If you want your programming ability to be an asset you can leverage, there are two ways: you can be a systems/networking/distributed systems developer, or you can learn a topic like computer vision, AI/machine learning/NLP. In first case you should know C, C++, socket programming, distributed systems and (for few companies) general JVM basics (garbage collection, performance) like the back of your hand (this is something you can still do to a large extent on your own time). In the second case, you should be sure to have a solid grasp of the Computer Science / Math / Stats involved.

Both of these are applicable in many areas: from finance, to highly scalable web applications, to stand-alone products (web browsers require a lot of systems programming chops, there is also data mining software, enterprise search, security/spam prevention...). You don't need a Ph.D for both of these, and (unfortunately) outside of Google, Oracle, Facebook and a few other companies (that have a healthy relationship with the academia) a Ph.D. is considered a negative. They do require persistence, passion and willingness to invest time and take risks: taking jobs in companies willing to take a risk _on you_ by giving you challenges and responsibilities.


There was a time when a factory worker or auto mechanic could save and buy a house.


My auto mechanic lives right next to my parents, but has slightly more expensive home. My dad is a mathematician, my mom is a software engineers and this is all in Silicon Valley. Yes, they're in Almaden and not in Menlo/Atherton.

A rank-and-file software engineer working on say business applications or relatively non-specialized software can still afford a home in Fremont (even less expensive).

If you want to buy a home in the 280/101 corridor or in Manhattan, yes, you need to do something different. Don't expect to have a 98-99th percentile income without being at 99th percentile in your profession (but again, doable for a Staff Engineer at Google, or someone who joined a relatively safe-bet pre-IPO startup like Facebook).


Quality people are easy to find, the job boards are full of them.

Good luck finding a quality company or competent management.


Quality people are easy to find, the job boards are full of them.

I'm fairly certain those are the same people we're always talking about being unable to solve fizzbuzz.


[dead]


Outside of the Googles and Facebooks, this couldn't be further from the truth. Its so hard to find talent these days, and easy for the talent to jump ship to other firms, that most are hiring whoever is even remotely qualified just to remain fully staffed.


Ageism is the elephant in the corner of the room. That and the vestiges of the old class system. A manager on the "graduate fast track" doesn't want to admit that his skills are simply not that difficult and so refuses to offer market rates for dev talent, who he sees as mere "workers".


Haha, funny.

Wait, that was a joke, right?


I assure you that if you are not an extremely well-known brand name dev company, advertising for months without finding a single candidate, let alone a qualified candidate, is absolutely the norm.

═══

TASK PROMPT: According to the discussion above, where can a rank-and-file software engineer working on business applications still afford a home? The data that comes next was drawn from a separate source.

Word and element location records
═══

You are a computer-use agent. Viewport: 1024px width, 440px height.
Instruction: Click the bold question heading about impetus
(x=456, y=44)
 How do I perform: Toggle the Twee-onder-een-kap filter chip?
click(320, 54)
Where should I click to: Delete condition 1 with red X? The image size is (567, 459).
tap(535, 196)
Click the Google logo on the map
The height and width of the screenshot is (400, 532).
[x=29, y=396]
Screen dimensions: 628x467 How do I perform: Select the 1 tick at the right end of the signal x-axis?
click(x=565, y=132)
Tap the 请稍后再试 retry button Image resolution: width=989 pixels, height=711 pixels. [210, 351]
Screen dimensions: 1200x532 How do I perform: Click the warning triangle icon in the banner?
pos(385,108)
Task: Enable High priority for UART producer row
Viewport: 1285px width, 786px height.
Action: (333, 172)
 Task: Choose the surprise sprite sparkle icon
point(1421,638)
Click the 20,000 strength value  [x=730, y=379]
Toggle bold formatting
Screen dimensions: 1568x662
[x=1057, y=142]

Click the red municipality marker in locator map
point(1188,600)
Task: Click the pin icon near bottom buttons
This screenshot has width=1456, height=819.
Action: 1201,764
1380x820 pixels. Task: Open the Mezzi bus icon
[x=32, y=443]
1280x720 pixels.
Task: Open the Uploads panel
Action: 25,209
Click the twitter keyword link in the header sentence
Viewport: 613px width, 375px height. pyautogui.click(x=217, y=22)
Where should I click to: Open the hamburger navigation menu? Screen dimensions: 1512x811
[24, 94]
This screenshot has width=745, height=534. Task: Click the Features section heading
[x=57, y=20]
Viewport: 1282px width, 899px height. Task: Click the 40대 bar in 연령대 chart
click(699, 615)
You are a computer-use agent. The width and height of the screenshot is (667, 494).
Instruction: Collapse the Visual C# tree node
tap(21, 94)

═══

ANSWER TO THE EXERCISE: In Fremont.